Saya is a classically beautiful Japanese girl of nineteen. She has no difficulty attracting men of all ages, and is happy to give them what they want. Sometimes they pay, sometimes not, though she doesn't particularly like any of them, and as for love, does that really exist?
Then she meets Bogey.
He's a middle-aged forty-something with a paunch and greying hair who fancies himself as something of a yakuza, a gangster. He makes his living through gambling, wagering on anything late into the night, mahjong, the horses, bicycle riding, and the super-hot boiling over stockmarket where everybody always wins. He adores gangster movies and hanging round with the rough crowd. Saya is bedazzled by Bogey, he's known as that because of his love of Bogart's movies. She's fascinated by his weird selection of friends and is flattered by the attention of an older man, especially one such as he. Inevitably she becomes his mistress without a moment's hesitation.
'Whatever you do, don't go with a gambler,' was the one piece of advice her mother gave her when it came to men. But when did a teenage girl ever take advice about men from her mother? Saya is no different. She jumps at the opportunity, she loves cuddling into his warm body and laying her head on his fat tummy, she will do anything he wants. She even buys a cookbook and attempts to cook him the food he loves, not that he is impressed by that, preferring to eat in the seedy underworld he inhabits.
So opens Rika Yokomori's novel set in Japan and New York.
In places the book comes across almost as a reality TV programme. It is as if the camera is set permanently on Saya's shoulder. She is rarely out of shot as we learn of the exciting parts of her life, and the mundane, almost in equal measure.

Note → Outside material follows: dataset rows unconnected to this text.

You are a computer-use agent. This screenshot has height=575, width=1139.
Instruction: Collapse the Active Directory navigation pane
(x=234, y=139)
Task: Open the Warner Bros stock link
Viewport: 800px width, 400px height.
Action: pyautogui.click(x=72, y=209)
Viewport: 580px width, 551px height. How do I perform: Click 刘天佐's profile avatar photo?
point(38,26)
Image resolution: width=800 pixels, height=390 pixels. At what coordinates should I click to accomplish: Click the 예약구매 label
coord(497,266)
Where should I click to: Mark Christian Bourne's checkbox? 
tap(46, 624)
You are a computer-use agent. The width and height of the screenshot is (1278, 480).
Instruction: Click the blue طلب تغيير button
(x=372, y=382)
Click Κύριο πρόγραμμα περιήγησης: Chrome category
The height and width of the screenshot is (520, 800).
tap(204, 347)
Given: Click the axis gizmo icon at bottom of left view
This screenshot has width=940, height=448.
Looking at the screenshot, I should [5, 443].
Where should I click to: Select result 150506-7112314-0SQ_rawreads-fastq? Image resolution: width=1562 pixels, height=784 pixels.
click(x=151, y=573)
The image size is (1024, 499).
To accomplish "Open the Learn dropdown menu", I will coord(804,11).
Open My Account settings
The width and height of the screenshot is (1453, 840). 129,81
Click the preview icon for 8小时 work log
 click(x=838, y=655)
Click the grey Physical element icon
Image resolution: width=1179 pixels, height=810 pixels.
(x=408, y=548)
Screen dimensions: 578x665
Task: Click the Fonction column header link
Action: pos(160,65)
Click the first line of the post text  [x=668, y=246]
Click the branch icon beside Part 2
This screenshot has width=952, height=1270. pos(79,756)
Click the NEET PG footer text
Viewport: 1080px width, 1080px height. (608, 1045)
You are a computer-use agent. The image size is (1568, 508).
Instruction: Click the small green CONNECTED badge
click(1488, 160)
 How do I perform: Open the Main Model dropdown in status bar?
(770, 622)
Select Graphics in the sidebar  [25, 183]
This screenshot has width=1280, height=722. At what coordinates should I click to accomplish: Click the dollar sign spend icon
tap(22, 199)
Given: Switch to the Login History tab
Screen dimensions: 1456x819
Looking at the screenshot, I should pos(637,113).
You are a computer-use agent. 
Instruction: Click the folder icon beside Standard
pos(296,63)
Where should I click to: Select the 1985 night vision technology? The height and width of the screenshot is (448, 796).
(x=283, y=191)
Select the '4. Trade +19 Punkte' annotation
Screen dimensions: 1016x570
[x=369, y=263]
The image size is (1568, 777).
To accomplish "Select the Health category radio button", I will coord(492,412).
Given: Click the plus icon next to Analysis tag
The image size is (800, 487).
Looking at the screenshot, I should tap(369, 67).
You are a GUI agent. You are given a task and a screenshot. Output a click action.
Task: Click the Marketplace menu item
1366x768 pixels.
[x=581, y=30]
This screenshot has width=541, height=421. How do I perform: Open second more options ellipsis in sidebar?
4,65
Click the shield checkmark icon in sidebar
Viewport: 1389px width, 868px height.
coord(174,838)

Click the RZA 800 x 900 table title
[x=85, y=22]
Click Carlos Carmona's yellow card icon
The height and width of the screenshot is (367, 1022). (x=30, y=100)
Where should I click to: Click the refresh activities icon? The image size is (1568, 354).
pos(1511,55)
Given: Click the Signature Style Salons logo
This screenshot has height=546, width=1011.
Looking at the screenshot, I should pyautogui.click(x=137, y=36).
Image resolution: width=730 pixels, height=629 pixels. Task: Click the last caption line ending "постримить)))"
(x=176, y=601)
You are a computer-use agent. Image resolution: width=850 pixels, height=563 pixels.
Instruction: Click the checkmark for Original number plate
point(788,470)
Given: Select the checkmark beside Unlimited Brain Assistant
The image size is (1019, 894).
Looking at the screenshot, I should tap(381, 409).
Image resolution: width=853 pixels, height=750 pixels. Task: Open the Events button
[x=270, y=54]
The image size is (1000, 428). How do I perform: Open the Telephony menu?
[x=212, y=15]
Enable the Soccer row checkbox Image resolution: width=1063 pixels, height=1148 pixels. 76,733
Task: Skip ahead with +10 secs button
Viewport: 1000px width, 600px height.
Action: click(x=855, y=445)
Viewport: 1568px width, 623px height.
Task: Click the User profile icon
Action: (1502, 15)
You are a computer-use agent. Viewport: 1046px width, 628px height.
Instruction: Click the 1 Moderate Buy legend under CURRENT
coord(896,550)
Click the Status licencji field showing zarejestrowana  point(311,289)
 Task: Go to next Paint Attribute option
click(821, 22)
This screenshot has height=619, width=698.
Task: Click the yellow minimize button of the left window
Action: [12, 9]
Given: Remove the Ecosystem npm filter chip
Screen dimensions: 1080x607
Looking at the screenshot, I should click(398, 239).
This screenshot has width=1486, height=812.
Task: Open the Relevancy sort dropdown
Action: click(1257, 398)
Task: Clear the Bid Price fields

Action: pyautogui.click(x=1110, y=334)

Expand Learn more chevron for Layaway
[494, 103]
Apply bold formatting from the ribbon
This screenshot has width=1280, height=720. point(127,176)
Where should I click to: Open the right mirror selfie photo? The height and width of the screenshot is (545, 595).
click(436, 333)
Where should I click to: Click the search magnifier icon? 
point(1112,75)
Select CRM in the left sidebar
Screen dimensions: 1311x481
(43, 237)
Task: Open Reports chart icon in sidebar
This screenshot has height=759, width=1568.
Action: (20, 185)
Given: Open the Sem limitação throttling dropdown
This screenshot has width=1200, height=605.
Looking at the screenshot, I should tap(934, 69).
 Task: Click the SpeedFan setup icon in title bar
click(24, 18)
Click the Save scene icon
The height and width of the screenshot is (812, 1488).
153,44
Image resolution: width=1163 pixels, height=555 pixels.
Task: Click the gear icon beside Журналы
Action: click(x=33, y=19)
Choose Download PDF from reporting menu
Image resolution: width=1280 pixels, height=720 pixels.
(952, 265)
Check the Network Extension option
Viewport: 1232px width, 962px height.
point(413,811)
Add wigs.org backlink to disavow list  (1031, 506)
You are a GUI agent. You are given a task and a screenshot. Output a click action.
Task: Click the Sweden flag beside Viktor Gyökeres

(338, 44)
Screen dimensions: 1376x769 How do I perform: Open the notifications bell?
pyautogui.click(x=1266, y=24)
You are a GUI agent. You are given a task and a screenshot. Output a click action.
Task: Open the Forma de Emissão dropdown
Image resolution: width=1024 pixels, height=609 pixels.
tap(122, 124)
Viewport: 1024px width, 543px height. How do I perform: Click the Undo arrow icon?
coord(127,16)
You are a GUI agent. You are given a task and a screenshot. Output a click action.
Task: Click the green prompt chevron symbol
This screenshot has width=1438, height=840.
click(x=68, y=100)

But this is a page turner as we watch Saya slowly growing into a worldly-wise woman. Gradually she begins to see things as they really are. Everything, as you might expect, is not so rosy in the life of a wannabe yakuza's moll. There are sure to be rocky times ahead.
Rika Yokomori has published more than thirty-five books in the past fifteen years and this one is certainly worth a look. True, I did guess the ending some time before actually arriving there, but that was no big disappointment. There is a peach of a final sentence to look forward to. If you enjoy modern novels from Japan then you will find plenty here to keep you interested. If you haven't tried oriental fiction before, then this one could be a good place to start.